The driver of the truck, which by the way didn’t seem to even have a scratch … the truck, not the driver … he rushed up and started speaking very fast in a strange accent that M.J. could hardly make out.

He was so “so solly” and he was afraid he had no car insurance or truck insurance or insurance of any kind since he had only recently immigrated to this country and bought the laundry and it included the truck. In fact, the little man explained, he really didn’t even know how to drive, which also explained the giant crash that they were observing. Plus he had spent all his money buying the Laundry and was completely broke.

But, the little man said, he would be happy to pay for the damage with trade and proceeded to load up all the dirty laundry in the not damaged truck and later that day he returned it washed and folded and ironed and in nice paper packages wrapped with string and Chinese letters stamped on the paper.

M.J.’s second wish had come true.

Just then a loud curse came from the bedroom. M.J.’s wife had just arisen … she typically slept late, until 4:00 PM, just time to put a TV dinner in the oven. She had just woken up and found that M.J. had been wearing her robe. Why she hadn’t discovered this fact the previous day since M.J. had now worn the robe to bed for two nights is just to preserve the plot of this story.

So, getting back, she was now swearing and cussing because her favorite robe, apparently a gift from some aunt, was now in a heap on the floor since M.J. had forgotten to include it in the laundry pile.

Now, there comes a time in every man’s life when he has just had enough. The slings and arrows of outrageous fortune had slung their last glob of dung. It was time for the worm to turn. You may have a few favorite cliques of your own to describe times like this. I’m frankly out of gas.

At first M.J. didn’t say anything. Only a slight increase in the typical red-faced expression gave away the fact that his breaking point had been reached. Twenty years of marriage and what did he have to show for it? Just 365 times twenty TV dinners, a wrecked car, probably a lost job, and a wife so fat that local billboard companies are starting to propose she wear their wares.

At that point there was nothing left to do but use the Monkey’s Tail for his final third wish. Just then he realized he didn’t know where it was. He searched all through the house and failed to find it. Suddenly, in one of those plot twists that defy reason, he realized it was still in the pocket of the soiled shirt, even though he had used it to wish for clean laundry. Apparently he had returned it to the pocket just before he heard the crash outside. Doesn’t make sense, but that’s my story and I’m sticking to it like the tail stuck to the shirt.
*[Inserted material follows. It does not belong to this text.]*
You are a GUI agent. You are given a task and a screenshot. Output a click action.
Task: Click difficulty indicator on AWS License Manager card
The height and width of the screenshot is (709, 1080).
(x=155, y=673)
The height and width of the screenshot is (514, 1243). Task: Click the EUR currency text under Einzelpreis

His heart leaped into his throat as the realized that just what I explained in the latter half of the last paragraph and he started tearing apart the packages in search of the shirt and tail. He found the shirt. The laundry man had done a wonderful job of removing the stain. Where the stain had been, now there was a big hole where caustic chemicals had eaten away the simple cotton polyester fibers.

But no tail. Just as M.J. reached his lowest ebb. More ebby than the ebb he had reached earlier in this tale, there was a knock at the door. It turned out to be Jehovah’s Witnesses. He bought a Watchtower and promised to let them come back and study with him later.

Now he was really down. Really the lowest possible ebb that any skilled author could describe. Why I’m at a complete loss of words to describe just how low M.J. felt as he would now, never, or at least it seemed, get to make his final wish.

But, I don’t want to leave you in suspense. So, I’ll tell you what he was planning to wish for. He was going to wish that his wife was gone …

Now, those familiar with these ironic horror tales and those that have observed that his first two wishes were actually granted with great loss to M.J.: his car and possibly his job typing and filing. So wishing his wife was gone would undoubtedly result in some terrible thing like the house being hit by a meteor killing them both or he would accidently kill his wife and be charged with murder. (Saw that one on the Twilight Zone.) So I’m sure you are all breathing a collective sigh of relief that this tale will end on a high note, leaving M.J. at his lowest point in life, but safely still married to his large wife.

But wait! Just then there’s another knock at the door. It’s the laundry man. He says he found this tail in the shirt and forgot to return it. He did clean up the stuff oozing out of the bottom of the tail as a special gift for the fact that M.J. was going to have to pay for the replacement of his neighbor’s windows, and, again, he said he was, “so solly.”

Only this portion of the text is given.